● SUPPLIED RECORDS

· · · · · · ·

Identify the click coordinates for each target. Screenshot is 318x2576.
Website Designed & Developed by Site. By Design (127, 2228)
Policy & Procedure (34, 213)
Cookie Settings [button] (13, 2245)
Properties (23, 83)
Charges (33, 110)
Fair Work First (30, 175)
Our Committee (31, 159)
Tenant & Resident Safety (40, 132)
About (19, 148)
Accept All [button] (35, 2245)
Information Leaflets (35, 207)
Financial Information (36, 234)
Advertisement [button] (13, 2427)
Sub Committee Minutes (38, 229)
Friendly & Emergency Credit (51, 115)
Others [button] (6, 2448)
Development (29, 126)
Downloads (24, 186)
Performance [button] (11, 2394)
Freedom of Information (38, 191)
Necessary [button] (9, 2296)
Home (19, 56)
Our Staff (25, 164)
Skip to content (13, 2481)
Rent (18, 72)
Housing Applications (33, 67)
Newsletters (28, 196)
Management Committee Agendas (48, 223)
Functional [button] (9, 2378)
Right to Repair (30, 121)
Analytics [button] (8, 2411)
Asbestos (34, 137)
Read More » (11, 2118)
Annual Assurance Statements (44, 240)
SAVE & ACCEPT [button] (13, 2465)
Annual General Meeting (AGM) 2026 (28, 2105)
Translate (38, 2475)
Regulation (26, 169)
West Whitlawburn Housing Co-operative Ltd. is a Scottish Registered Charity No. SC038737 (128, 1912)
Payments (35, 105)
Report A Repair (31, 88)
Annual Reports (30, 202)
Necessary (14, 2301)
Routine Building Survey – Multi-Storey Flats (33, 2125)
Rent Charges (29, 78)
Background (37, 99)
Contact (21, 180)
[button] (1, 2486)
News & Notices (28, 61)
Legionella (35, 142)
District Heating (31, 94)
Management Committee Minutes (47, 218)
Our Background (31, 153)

· · · · · · ·

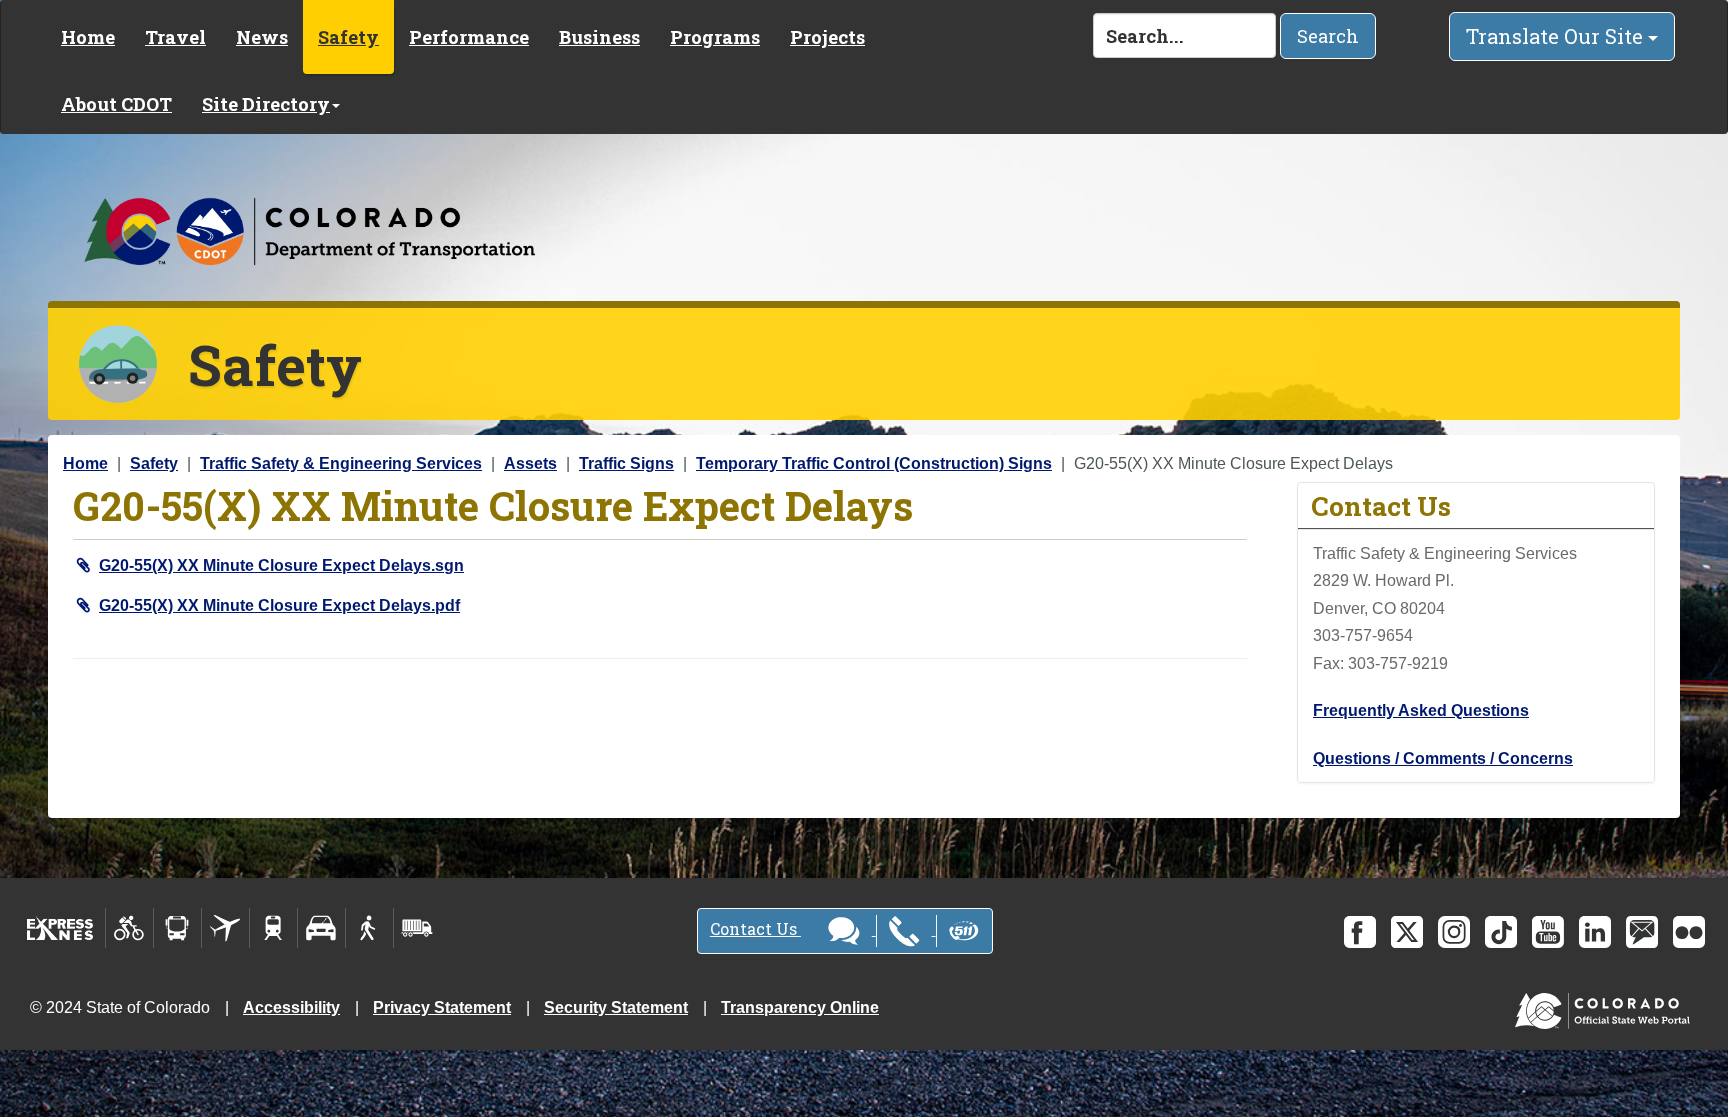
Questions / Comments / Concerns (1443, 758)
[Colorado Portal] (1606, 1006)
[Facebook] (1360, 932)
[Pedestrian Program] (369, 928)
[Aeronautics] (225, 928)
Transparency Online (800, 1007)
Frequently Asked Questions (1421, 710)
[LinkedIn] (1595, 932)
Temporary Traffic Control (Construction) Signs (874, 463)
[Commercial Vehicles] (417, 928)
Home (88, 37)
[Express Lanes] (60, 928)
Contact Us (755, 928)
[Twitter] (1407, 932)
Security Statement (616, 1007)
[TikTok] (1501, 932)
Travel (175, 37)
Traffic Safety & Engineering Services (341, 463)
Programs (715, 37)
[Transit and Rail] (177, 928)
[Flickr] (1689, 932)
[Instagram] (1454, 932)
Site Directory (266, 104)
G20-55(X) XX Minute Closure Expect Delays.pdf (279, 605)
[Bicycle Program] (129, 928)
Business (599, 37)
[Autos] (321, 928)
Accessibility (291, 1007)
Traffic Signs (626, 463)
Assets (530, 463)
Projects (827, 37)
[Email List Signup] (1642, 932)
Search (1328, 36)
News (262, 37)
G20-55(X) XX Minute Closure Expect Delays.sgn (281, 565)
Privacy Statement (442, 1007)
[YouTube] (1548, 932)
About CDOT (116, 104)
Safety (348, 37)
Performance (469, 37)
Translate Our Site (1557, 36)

· · · · · · ·

● WHAT TO WORK ON
In the entries above, find the line with "Cookie Settings [button] (13, 2245)" and the line with "Regulation (26, 169)", then restate word for word both of them and every line between, with nothing more.

● OUTPUT OF THE EXERCISE
Cookie Settings [button] (13, 2245)
Properties (23, 83)
Charges (33, 110)
Fair Work First (30, 175)
Our Committee (31, 159)
Tenant & Resident Safety (40, 132)
About (19, 148)
Accept All [button] (35, 2245)
Information Leaflets (35, 207)
Financial Information (36, 234)
Advertisement [button] (13, 2427)
Sub Committee Minutes (38, 229)
Friendly & Emergency Credit (51, 115)
Others [button] (6, 2448)
Development (29, 126)
Downloads (24, 186)
Performance [button] (11, 2394)
Freedom of Information (38, 191)
Necessary [button] (9, 2296)
Home (19, 56)
Our Staff (25, 164)
Skip to content (13, 2481)
Rent (18, 72)
Housing Applications (33, 67)
Newsletters (28, 196)
Management Committee Agendas (48, 223)
Functional [button] (9, 2378)
Right to Repair (30, 121)
Analytics [button] (8, 2411)
Asbestos (34, 137)
Read More » (11, 2118)
Annual Assurance Statements (44, 240)
SAVE & ACCEPT [button] (13, 2465)
Annual General Meeting (AGM) 2026 (28, 2105)
Translate (38, 2475)
Regulation (26, 169)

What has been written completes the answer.